Miller has no need of headlines.
Of course he needs headlines. He is a prolific book writer and obviously wants more income. That you are unaware of it shows he does indeed need the publicity.
Behe made numerous predictions about explanations of verious apparently-too-complex-to-evolve biological machines that would never be published in technical journals. Some of which had already been published when his book was written. Apparently bench-checking was not his forte.
Attacking the man with vague accusations which of course cannot be refuted because they are so vague. The fact is that his book 'Darwin's Black Box' has gone through numerous printings and has elicited numerous scientific reviews. His assertion that the bacterial flagellum is irreducibly complex and had to have been intelligently designed has been the subject of much scientific experimentation. Such experimentation and research has shown that the bacterial flagellum is indeed irreducibly complex, if any one of the 40+ genes that make up the system is knocked out, the entire system fails to work at all.
(and BTW the argument of the secretory system is not his originally so he may also be guilty of plagiarism).
Fat chance. Miller's books are top-heavy with current cites from the journals.
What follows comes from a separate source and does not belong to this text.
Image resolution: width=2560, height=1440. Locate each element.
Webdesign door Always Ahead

Well in his current article, Miller does not give acknowledgements to anyone. Here is an article from an Ian Musgrave from March 2000 which makes the same arguments. Methinks he is a plagiarist.
Ah, the conspiracy theory of book authorship. Of course, what was I thinking?
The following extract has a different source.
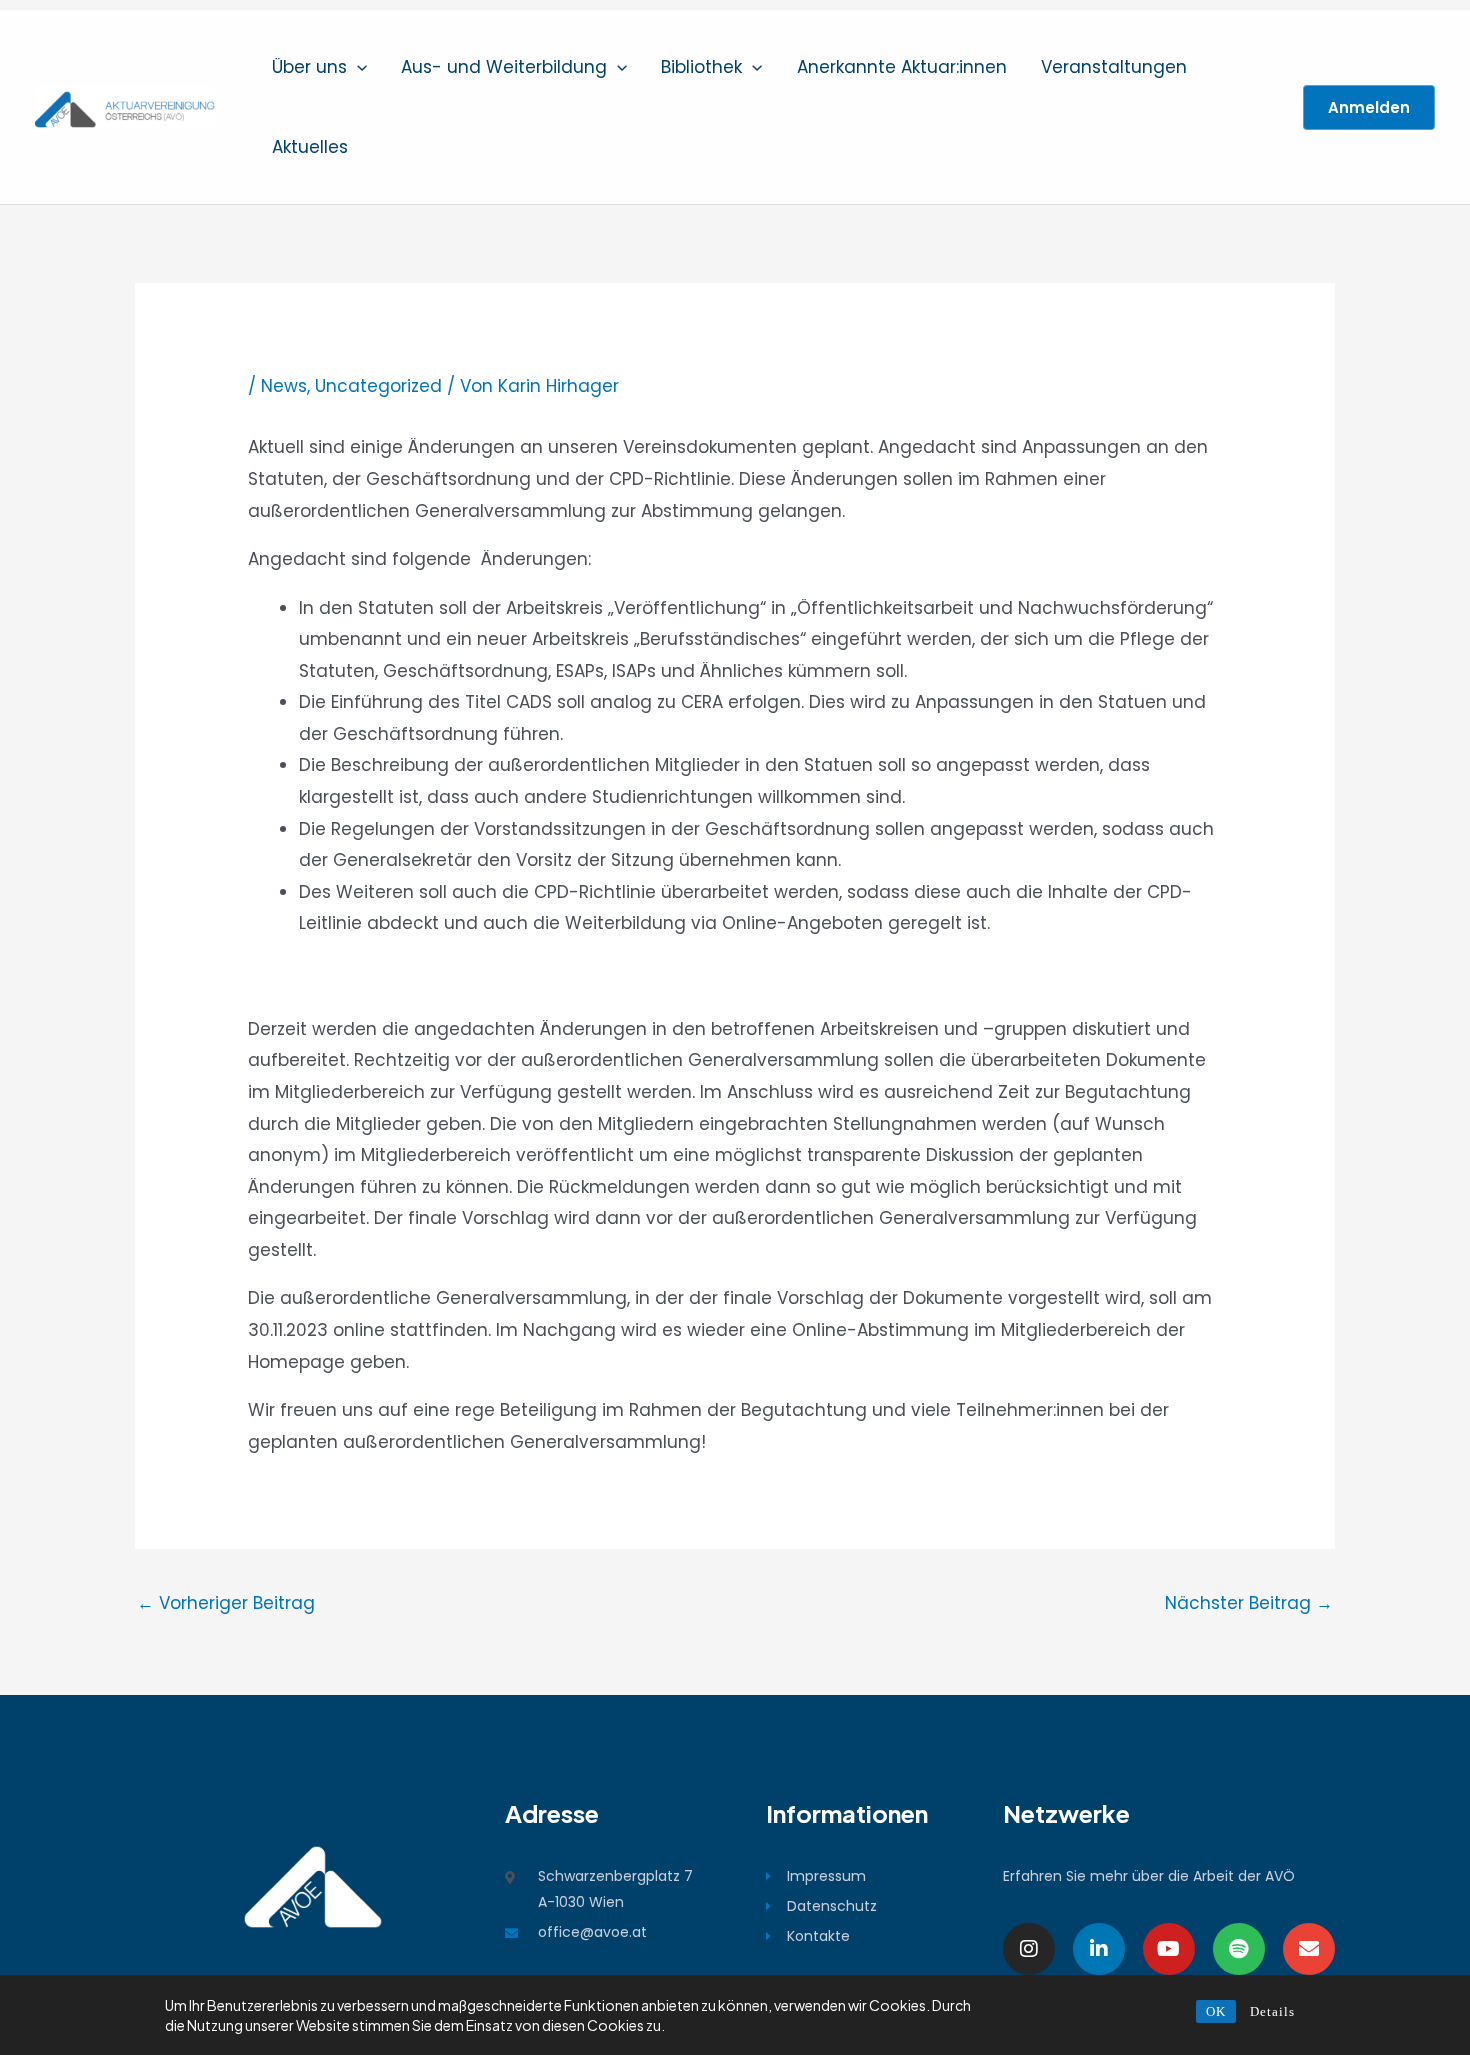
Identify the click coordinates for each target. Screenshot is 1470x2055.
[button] (357, 67)
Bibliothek (701, 67)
Attacking the man with vague accusations which of course cannot be refuted because they are so vague.
Yea, you hope anyway. Miller wrote an entire book about Behe, Dembski, and Johnson: "Finding Darwin's God". And it is far from vague, it is referenced up to its gills, and you will find the relevant references as to when and where, exactly, Behe's predictions were contradicted BEFORE Behe published.
Methinks he cites Miller, methinks reciting arguments in your own words doesn't not constitute plagerism, and methinks this is just a churlish emitting of wind.